** EXERCISE DESCRIPTION **
Edit the material below so that each "screenshot" becomes "screen capture", and keep every other part of it unchanged.

───── PROVIDED DATA

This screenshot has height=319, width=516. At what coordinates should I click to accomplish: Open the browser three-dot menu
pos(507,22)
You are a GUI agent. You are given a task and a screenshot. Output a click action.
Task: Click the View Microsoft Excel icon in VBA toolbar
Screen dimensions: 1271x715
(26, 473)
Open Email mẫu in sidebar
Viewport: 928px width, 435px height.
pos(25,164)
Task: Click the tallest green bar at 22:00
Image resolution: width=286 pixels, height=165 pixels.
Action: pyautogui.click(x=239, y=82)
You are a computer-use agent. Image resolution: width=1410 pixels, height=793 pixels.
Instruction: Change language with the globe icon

──────────

** WRITTEN SOLUTION **
This screen capture has height=319, width=516. At what coordinates should I click to accomplish: Open the browser three-dot menu
pos(507,22)
You are a GUI agent. You are given a task and a screen capture. Output a click action.
Task: Click the View Microsoft Excel icon in VBA toolbar
Screen dimensions: 1271x715
(26, 473)
Open Email mẫu in sidebar
Viewport: 928px width, 435px height.
pos(25,164)
Task: Click the tallest green bar at 22:00
Image resolution: width=286 pixels, height=165 pixels.
Action: pyautogui.click(x=239, y=82)
You are a computer-use agent. Image resolution: width=1410 pixels, height=793 pixels.
Instruction: Change language with the globe icon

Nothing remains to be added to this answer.